Vendido em inúmeros tabuleiros espalhados pela Cidade da Bahia, o acarajé (e sua versão cozida, o abará) emprega hoje centenas de pessoas na capital baiana. Emprega, aliás, mais do que fábrica da Ford e o Shopping Center Iguatemi. Cerca de quatro mil pessoas, se não me falha a memória. E há mesmo tabuleiros que, mais que micro, são pequenas e até médias empresas.
Neste aspecto de consumo comercial, profano, o acarajé pode ser visto, como quer um conhecido publicitário local, como uma espécie de "fast food" baiana. Em outro aspecto, porém, o acarajé, mais que "fast", é "feast food" (seu preparo tradicional, aliás, não tem nada de "fast", muito pelo contrário). Comida ritual, vinculada ao culto de Oiá-Iansã, a deusa do corpo perfeito.
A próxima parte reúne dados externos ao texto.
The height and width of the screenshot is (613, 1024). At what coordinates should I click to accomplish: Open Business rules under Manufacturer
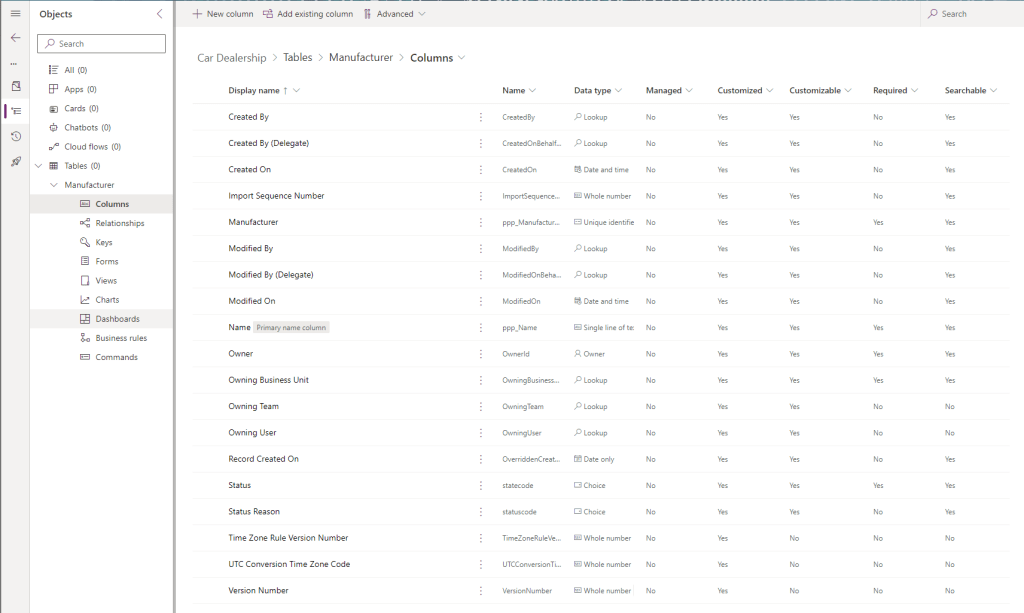click(121, 338)
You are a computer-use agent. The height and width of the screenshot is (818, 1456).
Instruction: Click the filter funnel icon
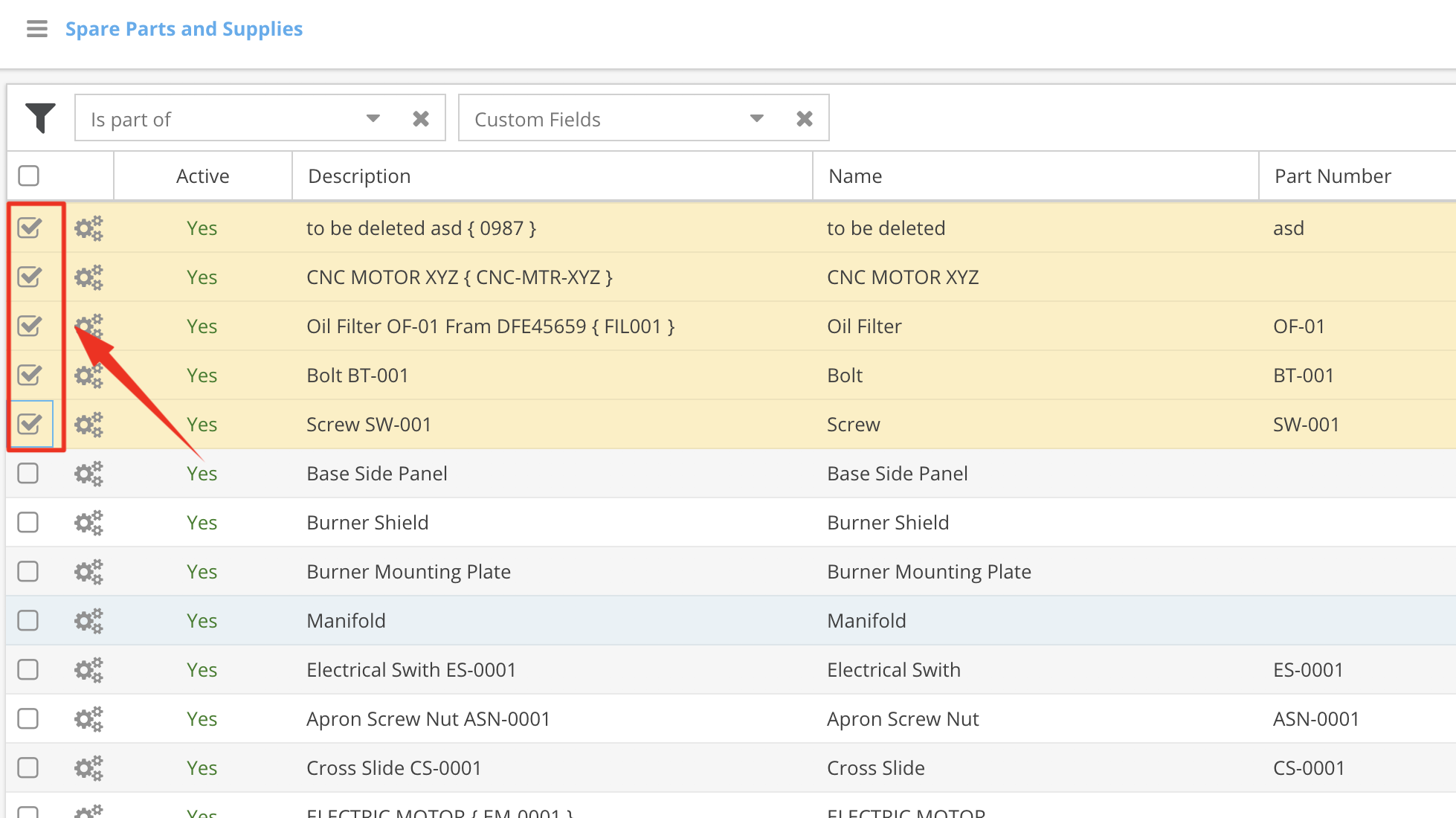(40, 117)
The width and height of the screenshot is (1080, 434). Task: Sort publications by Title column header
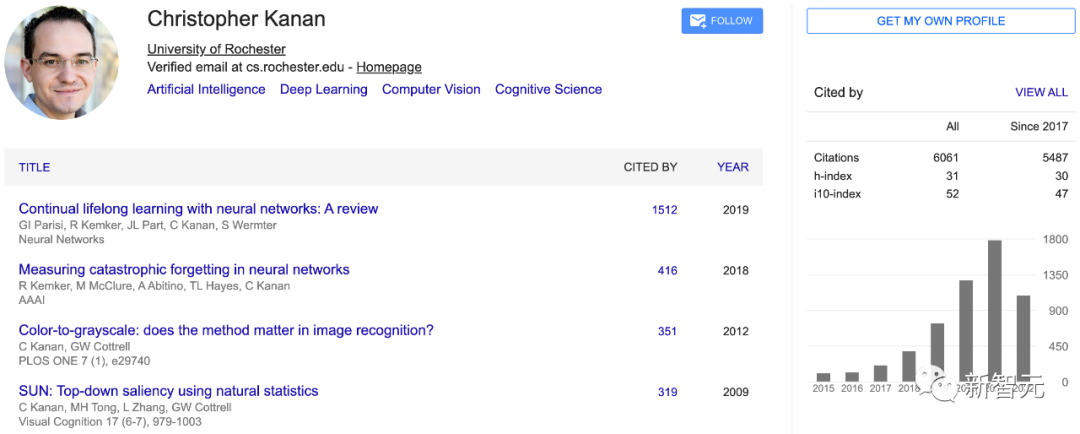pos(34,167)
A palavra é iorubana, como se sabe. Uma palavra-montagem, que o iorubá (vocábulo que nossos dicionários e programas de computador insistem em "corrigir", cortando erroneamente o acento agudo), assim como o tupi e o alemão, é uma língua aglutinante.
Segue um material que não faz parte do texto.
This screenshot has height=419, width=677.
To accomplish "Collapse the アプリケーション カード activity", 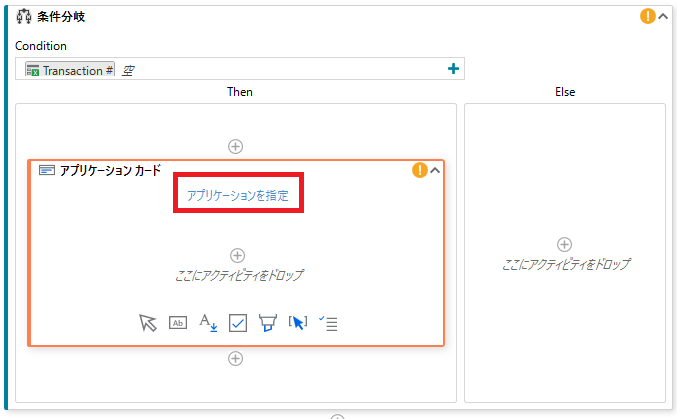I will [435, 170].
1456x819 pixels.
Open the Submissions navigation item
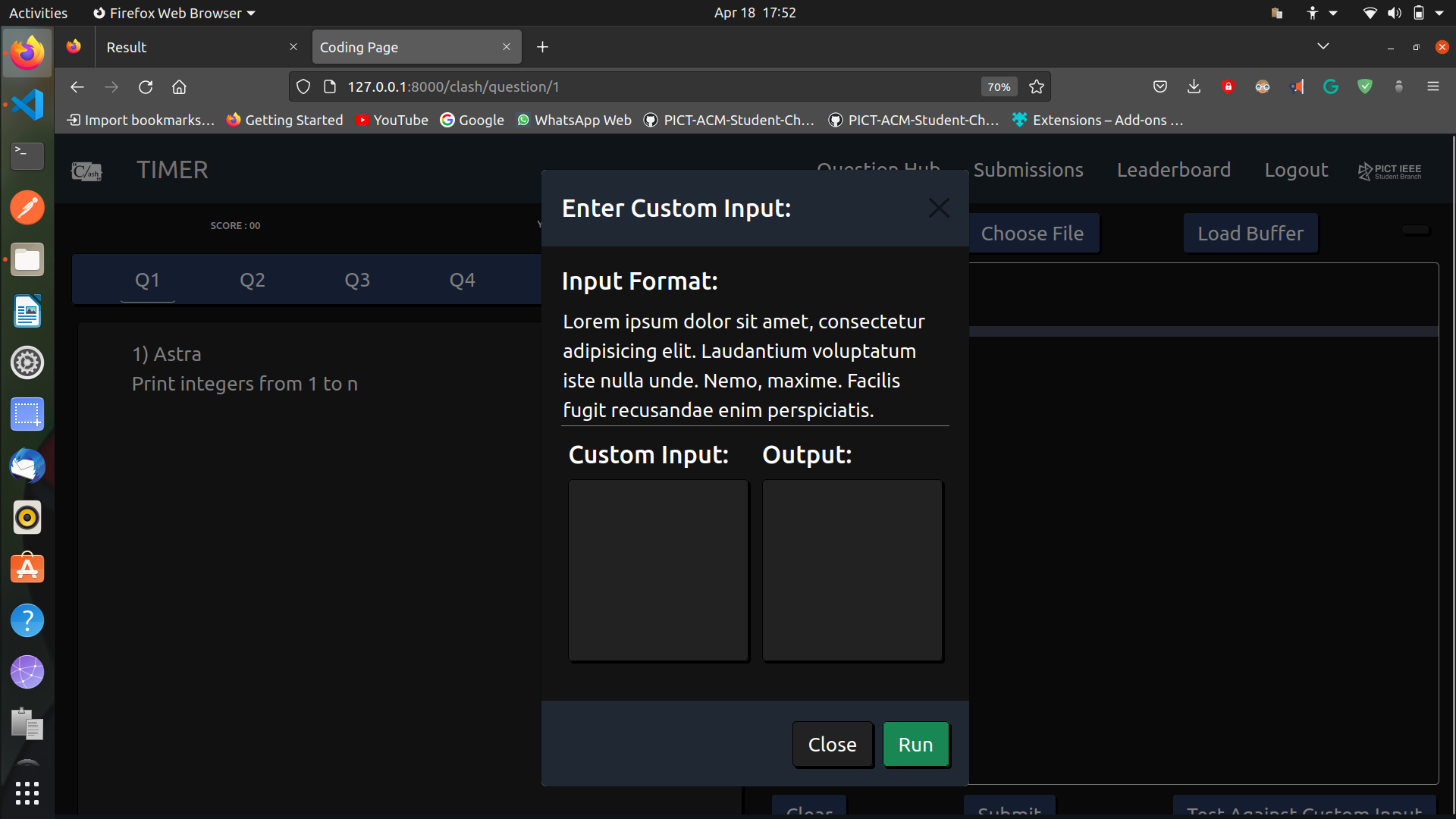1028,169
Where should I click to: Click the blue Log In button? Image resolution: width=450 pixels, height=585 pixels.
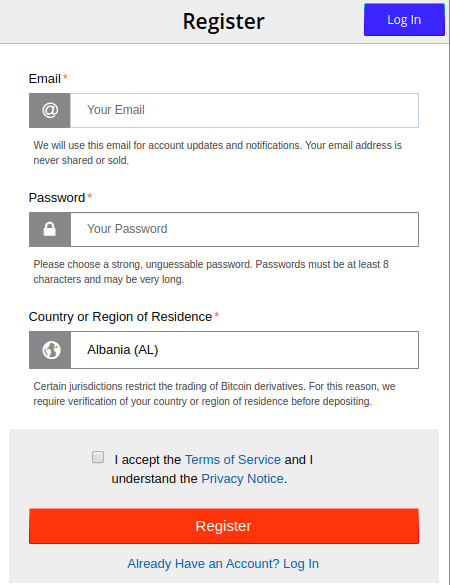(x=404, y=20)
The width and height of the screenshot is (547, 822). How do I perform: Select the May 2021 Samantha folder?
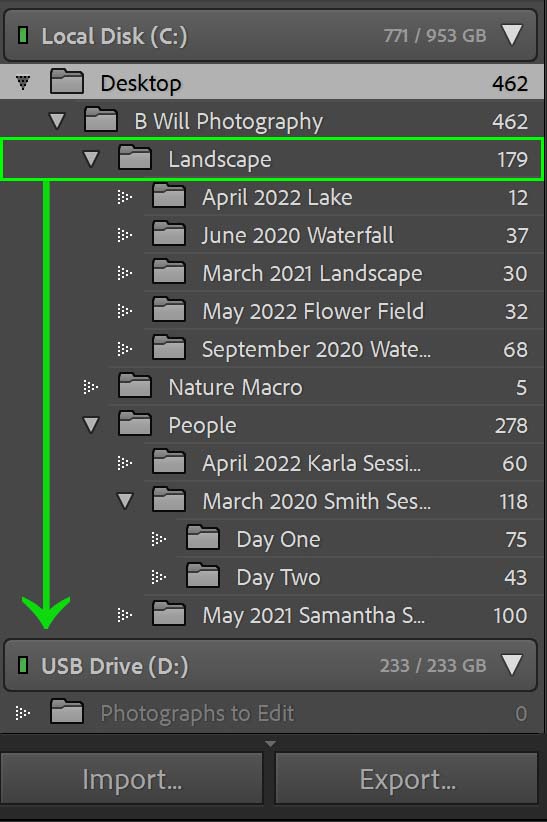pyautogui.click(x=344, y=615)
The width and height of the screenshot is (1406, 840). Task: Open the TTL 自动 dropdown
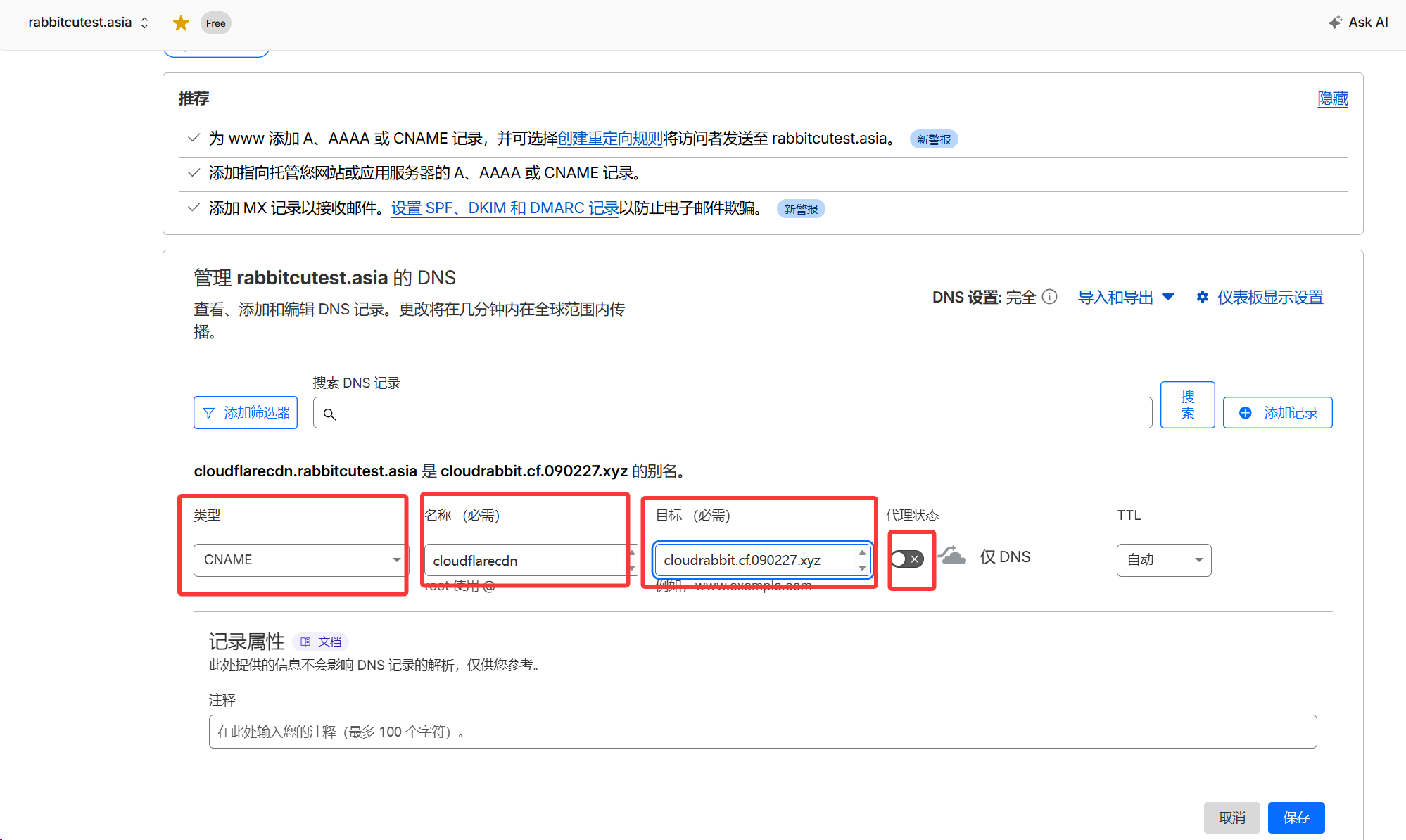[x=1163, y=560]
Montagem de akará (bolo, digamos) e jé (pronuncia-se "djé"), verbo, 'comer' - que, aliás, aparece em belo verso de um oriki de Oiá-Iansã, numa definição direta (precisa e concisa) da deusa fulgurante, guerreira do corpo de fogo, labareda erótica: "Ekun ti njé ewe atá". Vale dizer: "leopardo que come pimenta crua".
Mas o que mais importa aqui, nessa conviceversa, é que não se faz acarajé sem dendê. Sem o óleo vermelho-dourado que se extrai dos dendezeiros.
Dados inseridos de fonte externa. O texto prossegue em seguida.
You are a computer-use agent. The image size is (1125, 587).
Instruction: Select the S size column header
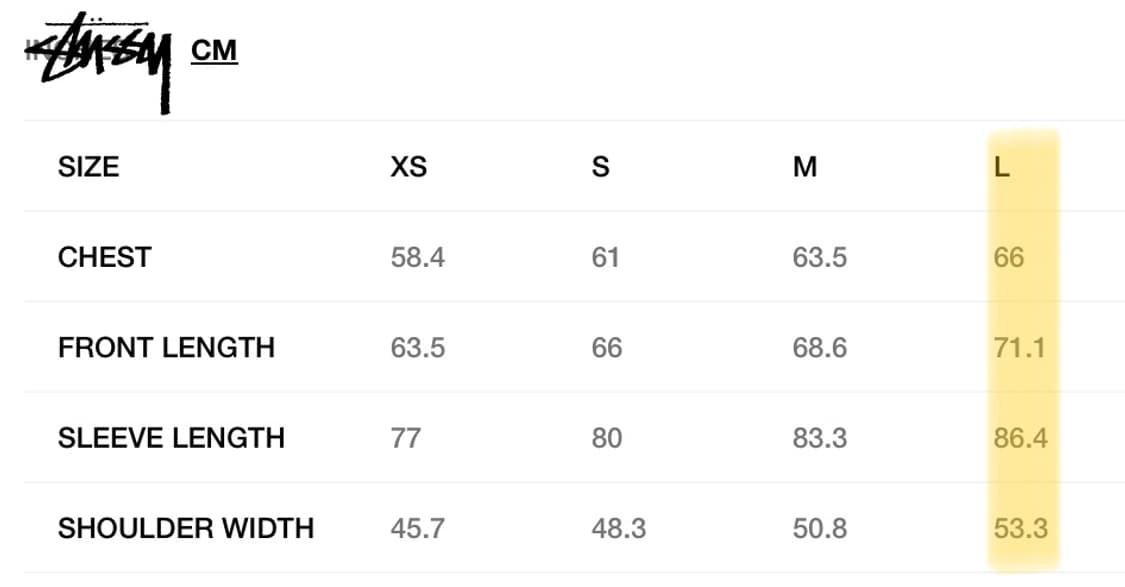[x=601, y=166]
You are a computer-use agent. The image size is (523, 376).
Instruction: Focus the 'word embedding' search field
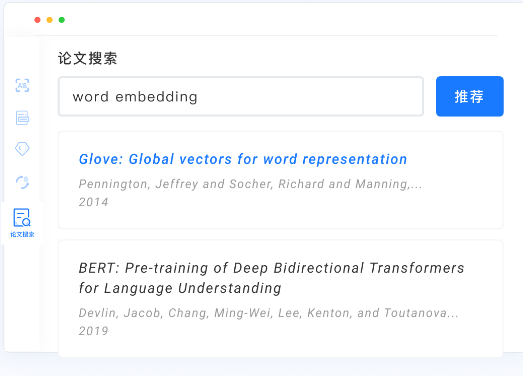(241, 96)
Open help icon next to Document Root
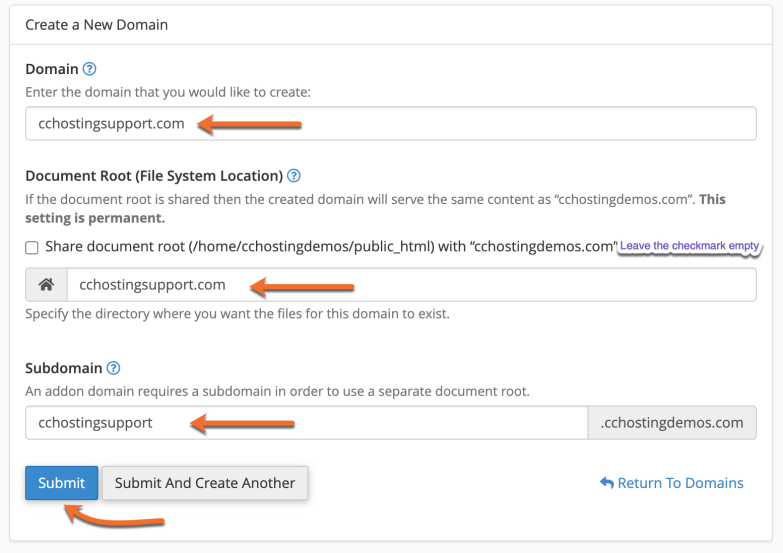The image size is (783, 553). pyautogui.click(x=293, y=175)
Na verdade, a chamada "comida baiana" não existiria sem dendê. Do abará à moqueca de vermelho ou beijupirá (na verdade, faz-se moqueca de quase tudo, até de ovo e mamão verde), passando pelo xinxim de galinha. Baiano não passa sem dendê, assim como parte de Minas e Goiás não dispensam o pequi.
Na literatura, na poesia, no cinema, na fotografia baianas, volta e meia topamos com o dendê. Na música, também, é claro. Vide Moraes Moreira, cantando "mancha de dendê não sai".
Bem. Em 1973, a economia mundial foi obrigada a encarar o então chamado "choque do petróleo" (teríamos um outro adiante, em 1979, que faria Delfim Netto meter o pé no freio e conduzir o Brasil à recessão), no rastro da guerra do Yom Kippur, movida pelos árabes contra Israel. Choque que afetou seriamente o Brasil, país que, naquela época, importava cerca de 80% do combustível que consumia.
Mas a crise, como disse, foi mundial. O planeta pareceu subitamente consciente do que significava o fato de ter montado toda uma estrutura urbana, industrial e de comunicações - e todo um modo de vida, com cidades pensadas cada vez mais em função dos automóveis, por exemplo - sobre um combustível fóssil cujas grandes reservas não só se achavam geograficamente concentradas em determinados pontos do mundo, como eram finitas, "não-renováveis".
Surgiram, então, previsões apocalípticas. E análises densas e complexas da questão, como a que fez Geoffrey Barraclough, um dos historiadores mais brilhantes do século passado, autor do indispensável "Introdução à História Contemporânea".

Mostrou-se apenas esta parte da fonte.